Akhir bulan Desember 2022, loper koran saya memberitahukan bahwa harga langganan Kompas mulai Januari 2023 akan naik. Ia memberikan fotokopi surat dari Kompas Media Nusantara, penerbit harian Kompas. Dari harga Rp 143.000 menjadi Rp 200.000.
Setelah saya pelajari masalah penerbitan koran, saya berkesimpulan bahwa informasi itu sebenarnya mahal, tetapi menjadi murah kalau sudah diberitakan dalam koran. Mengapa? Informasi koran isinya meliputi politik, hukum, ekonomi, sosial, budaya, pendidikan, olahraga, dan pelbagai peristiwa kemanusiaan di seluruh dunia, termasuk berbagai berita aktual di seluruh Indonesia.
Untuk mendapatkan informasi tersebut, Redaksi Kompas harus mengakses kantor berita asing. Ini berarti, Kompas harus berlangganan dan konsekuensinya tentu harus membayar. Bisa juga mengirimkan wartawan untuk meliput, seperti perebutan Piala Dunia Sepak Bola di Qatar bulan Desember 2022, atau mengirim wartawan ke perang Ukraina-Rusia beberapa waktu lalu. Semua itu tentunya membutuhkan biaya.

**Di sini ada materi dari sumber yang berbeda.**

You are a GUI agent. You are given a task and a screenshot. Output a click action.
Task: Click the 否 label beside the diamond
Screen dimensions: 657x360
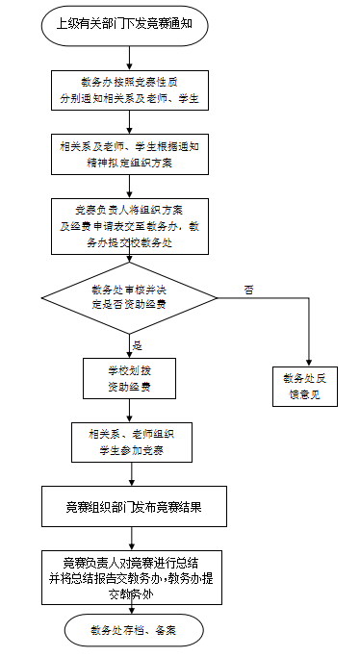(x=248, y=287)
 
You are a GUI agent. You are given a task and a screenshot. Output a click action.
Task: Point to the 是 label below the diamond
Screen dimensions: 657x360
(x=136, y=344)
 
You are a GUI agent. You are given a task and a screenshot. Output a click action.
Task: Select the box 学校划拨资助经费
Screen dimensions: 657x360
(x=129, y=378)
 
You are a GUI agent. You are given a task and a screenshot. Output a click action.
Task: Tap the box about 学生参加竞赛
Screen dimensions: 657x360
(x=129, y=441)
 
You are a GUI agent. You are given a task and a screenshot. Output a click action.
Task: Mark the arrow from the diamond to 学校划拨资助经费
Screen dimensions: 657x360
(x=129, y=342)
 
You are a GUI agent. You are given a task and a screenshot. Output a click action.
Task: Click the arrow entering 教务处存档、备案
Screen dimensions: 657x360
(x=129, y=606)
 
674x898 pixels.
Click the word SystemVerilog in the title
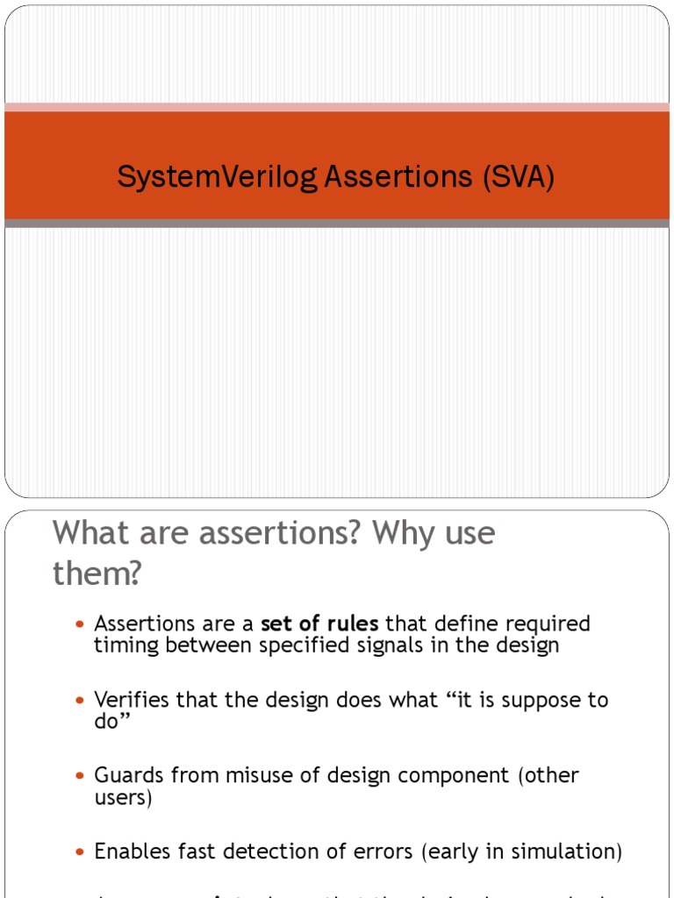pyautogui.click(x=218, y=177)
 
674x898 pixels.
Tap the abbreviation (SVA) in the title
pyautogui.click(x=517, y=177)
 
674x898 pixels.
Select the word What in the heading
pyautogui.click(x=92, y=533)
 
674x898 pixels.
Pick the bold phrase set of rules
pyautogui.click(x=319, y=624)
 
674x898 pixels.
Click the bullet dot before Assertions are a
pyautogui.click(x=81, y=624)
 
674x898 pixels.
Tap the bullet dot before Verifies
pyautogui.click(x=81, y=701)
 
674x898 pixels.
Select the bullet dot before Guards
pyautogui.click(x=81, y=776)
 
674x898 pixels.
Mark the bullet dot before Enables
pyautogui.click(x=81, y=852)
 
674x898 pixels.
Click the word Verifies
pyautogui.click(x=132, y=700)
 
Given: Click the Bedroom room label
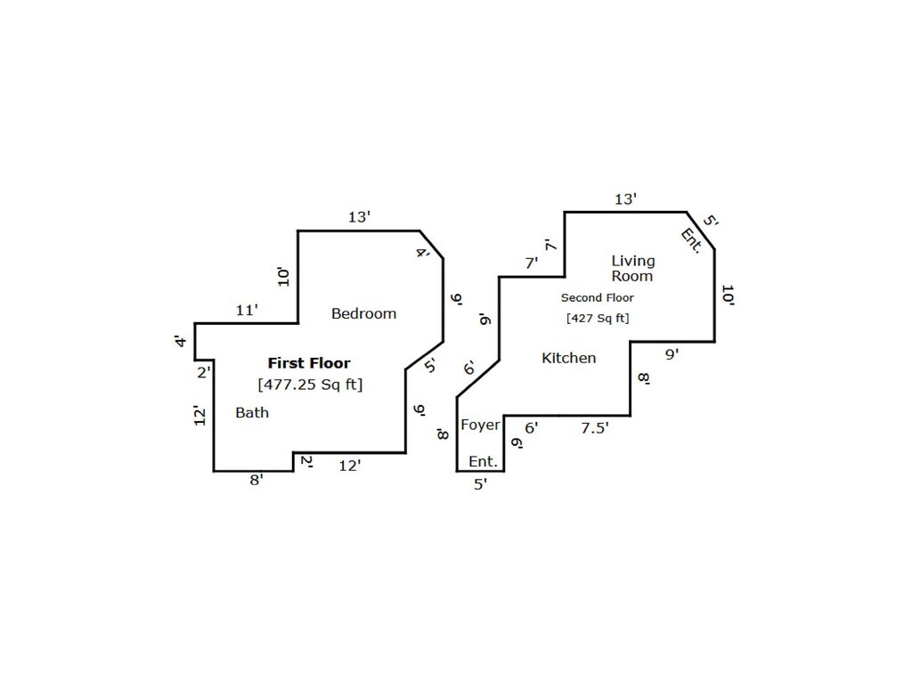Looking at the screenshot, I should tap(363, 313).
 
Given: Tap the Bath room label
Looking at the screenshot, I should tap(252, 413).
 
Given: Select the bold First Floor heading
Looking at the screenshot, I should tap(309, 363).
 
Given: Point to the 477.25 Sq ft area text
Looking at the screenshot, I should tap(310, 385).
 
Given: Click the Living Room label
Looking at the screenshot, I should tap(632, 268).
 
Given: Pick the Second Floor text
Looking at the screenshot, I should tap(597, 298).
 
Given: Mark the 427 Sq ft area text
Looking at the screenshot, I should tap(597, 318).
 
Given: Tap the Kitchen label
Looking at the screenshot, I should tap(569, 358).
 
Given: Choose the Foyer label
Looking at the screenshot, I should tap(480, 425).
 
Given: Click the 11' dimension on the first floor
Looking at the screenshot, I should tap(247, 311).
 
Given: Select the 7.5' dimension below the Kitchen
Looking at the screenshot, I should tap(595, 428).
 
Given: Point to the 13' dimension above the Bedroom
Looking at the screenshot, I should tap(359, 217).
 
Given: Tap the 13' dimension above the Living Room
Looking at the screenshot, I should tap(626, 199).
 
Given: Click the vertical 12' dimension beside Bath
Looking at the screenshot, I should tap(201, 415).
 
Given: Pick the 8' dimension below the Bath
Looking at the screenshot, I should tap(256, 480).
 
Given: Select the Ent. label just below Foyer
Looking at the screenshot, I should tap(483, 462).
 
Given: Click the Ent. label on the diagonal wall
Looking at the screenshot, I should tap(691, 240).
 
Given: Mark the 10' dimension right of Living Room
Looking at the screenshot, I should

Untuk berita atau informasi di Indonesia pun, harus berlangganan kantor berita Antara atau ada wartawan yang meliputnya. Kehadiran wartawan berarti harus ada honor atau gaji. Setelah berita dikirim pun, Redaksi harus menyeleksi dan mengedit untuk bisa dimuat di koran. Setelah dicetak, dikirim ke seluruh wilayah Indonesia, bahkan ke luar negeri, tempat para pelanggan berada. Ini tentunya juga memerlukan biaya.
Bisa dibayangkan berapa yang harus dikeluarkan oleh penerbit. Untuk menutup kebutuhan itu, ada biaya berlangganan, selain pemasukan dari pemasang iklan.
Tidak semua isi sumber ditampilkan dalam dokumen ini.